Biology and chemistry of thrombopoietic agents.

Author information

1
Hematology Division, Massachusetts General Hospital, Boston, MA 02114, USA. kuter.david@MGH.harvard.edu

Abstract

Endogenous thrombopoietin (eTPO) regulates platelet production by increasing the number, ploidy, and maturation rate of bone marrow megakaryocytes. Early attempts to treat thrombocytopenia by the administration of recombinant TPO were successful but were complicated by the development of antibodies to one of the recombinant proteins.

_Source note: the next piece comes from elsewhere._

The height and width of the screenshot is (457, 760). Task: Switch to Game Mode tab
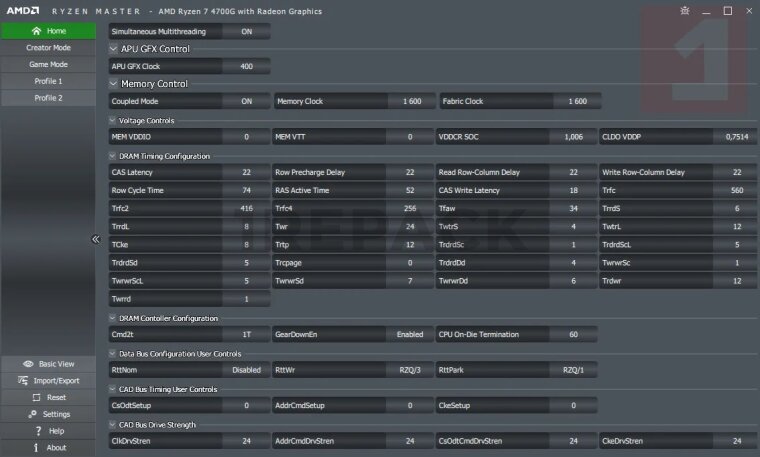click(48, 64)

Two new TPO mimetics have recently been approved by the US Food and Drug Administration (FDA) for the treatment of immune thrombocytopenia (ITP). Romiplostim is a peptide TPO mimetic composed of an IgG Fc fragment to which are attached four 14-amino acid TPO peptides that activate the TPO receptor by binding to the extracytoplasmic domain just like eTPO. Romiplostim is administered as a weekly subcutaneous injection. Eltrombopag, a nonpeptide TPO mimetic, is a 442-d drug that binds to a transmembrane site on the TPO receptor and thereby activates it. It is administered daily as an oral tablet. Administration of both romiplostim and eltrombopag to healthy volunteers produced a dose-dependent rise in platelet count beginning on day 5 and peaking at days 12 to 15. Both have been highly effective in increasing the platelet count in patients with ITP and are currently being studied in the treatment of other thrombocytopenic conditions (myelodysplastic syndrome, chemotherapy, liver disease).